By Oh Seok-min
SEOUL, Dec. 16 (Yonhap) -- North Korea appears to have carried out a liquid-fuel engine combustion test for a satellite launch vehicle or an inter-continental ballistic missile (ICBM) when it said it conducted "another crucial test" last week, military sources here said Monday.
On Saturday, the North reported that it carried out the unspecified test at the Sohae Satellite Lunching Ground, or the Dongchang-ri site, the previous day, saying it will bolster its "reliable strategic nuclear deterrent."
The test came six days after it conducted "a very important test" at the site, which South Korea believes to have been a rocket engine test.
"The circumstances surrounding the latest test are pretty much the same as those detected during the first test," a military source said.
Though experts were divided on whether the tests used solid or liquid fuel, the source noted that the military authorities believe that liquid fuel seems to have been employed to upgrade its existing engine with a goal of developing a new multiple-stage rocket.
The North's current ICBMs, including the Hwasong-15, use a first-stage rocket powered by a pair of engines. A long-range missile with a multi-stage rocket can carry larger payloads while securing increased stability, according to experts.
Asked about the authorities' analysis of "another strategic weapon" that the North has claimed it is developing, another source stated that long-range rockets would be used either for satellite launch vehicles or inter-continental ballistic missiles.
Following the report on the second test on Saturday, Pak Jong-chon, chief of the North Korean military's General Staff issued a statement saying that new technologies gained in the recent tests "will be fully applied to the development of another strategic weapon" to overpower the U.S.' nuclear threat.
"North Korea appears to be in the final stage of developing a new rocket, though it is too early to say what it will fire off with the advanced one," the source added.
Seoul and Washington see North Korea's satellite launches as a cover for testing long-range missile technology.

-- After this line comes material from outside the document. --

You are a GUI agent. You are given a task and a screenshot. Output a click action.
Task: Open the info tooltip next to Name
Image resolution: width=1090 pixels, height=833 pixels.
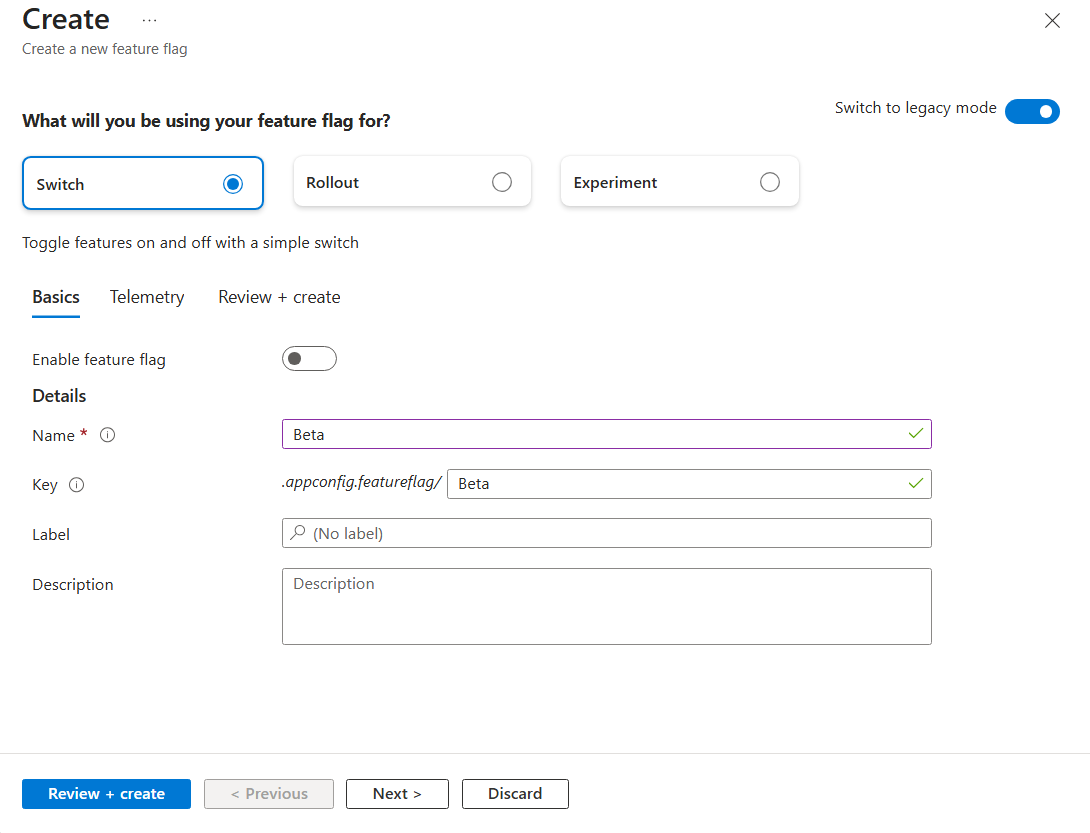(107, 435)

Pointing to the North's specific announcement of the latest test's duration of seven minutes, Chang Young-keun, a missile expert at Korea Aerospace University, noted that Pyongyang seems to have tested a two-stage engine for ICBMs, as its single-stage engine combusts for about 127 seconds.
"By turning on and off the two-stage engine to test its ability to shift directions and speed, the North may have been trying to advance the ICBM technology," he said.
Asked about the government's official assessment of last week's test, ministry spokesperson Choi Hyun-soo told a regular briefing without further elaboration on Monday, "In close coordination with the U.S., we keep close tabs on moves in major sites in North Korea, including the Dongchang-ri site."